Power's inordinately high debt/equity ratios support our conclusion. These ratios ranged from 35 to 1 initially (obtained by dividing the initial loan proceeds of $17,537.50 by $500 capital), to a high of 193 to 1 on October 29, 1976, when the total outstanding principal debt reached its highest level of $96,380.03.
It appears to us that there never was a bona fide debtorcreditor relationship between petitioner and Power. See Casco Bank & Trust v. Commissioner,supra at 533. The nature of the relationship was demonstrated when the notes were rewritten in 1977, designating petitioners rather than Power as the makers of the notes. Because the bank was relying on petitioners' credit and not Power's, petitioners were the true borrowers of the money which they then, in effect, contributed as capital to Power.
The nature of the transactions herein are very similar to those involved in Plantation Patterns, Inc. v. Commissioner,462 F.2d 712 (5th Cir. 1972). Therein, a corporate officer who controlled the majority of the shares of the corporation personally guaranteed a loan to creditors of the corporation. The Court's observations in that case are applicable to the present one:
The guarantee enabled Mr. Jemison to put a minimum amount of cash into New Plantation immediately, and to avoid any further cash investment in the corporation unless and until it should fall on hard times. . . [W]e think that the result is that Mr. Jemison's guarantee simply amounted to a covert way of putting his money "at the risk of the business." Stated differently, the guarantee enabled Mr. Jemison to create borrowing power for the corporation which normally would have existed only through the presence of more adequate capitalization of New Plantation. (462 F.2d at 722-723)

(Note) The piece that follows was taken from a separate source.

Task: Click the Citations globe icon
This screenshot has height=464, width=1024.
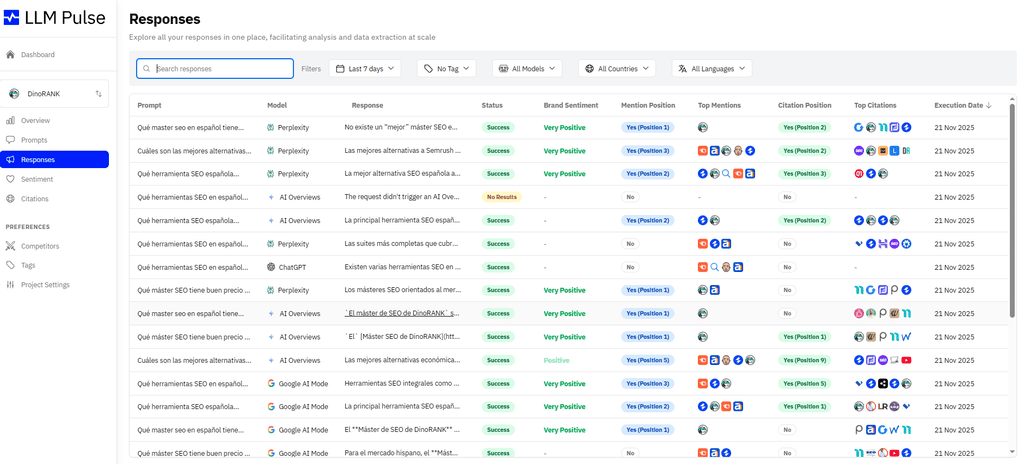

Petitioner, who is appearing pro se, does not understand how, since he "lost" more money than he "made" in 1977, he could possibly owe any taxes. The reason, of course, is that for Federal income tax purposes capital losses cannot be offset directly against petitioner's ordinary income, except to the limited extent authorized by the Internal Revenue Code of 1954, as amended. Petitioner apparently does not understand that ordinary and capital losses are treated differently because they are considered under the law to be of a different character. 3
In light of our resolution of the debt/equity issue, we need not address the nonbusiness bad debt argument made by respondent. Petitioners will be allowed a capital loss on the payments they actually made in 1977 with respect to their guaranty of the debts of Power, subject to the limitations imposed on capital losses by section 1211 and other appropriate sections of the Internal Revenue Code of 1954, as amended.
To reflect concessions of the parties and in light of the above conclusions,
Decision will be entered under Rule 155.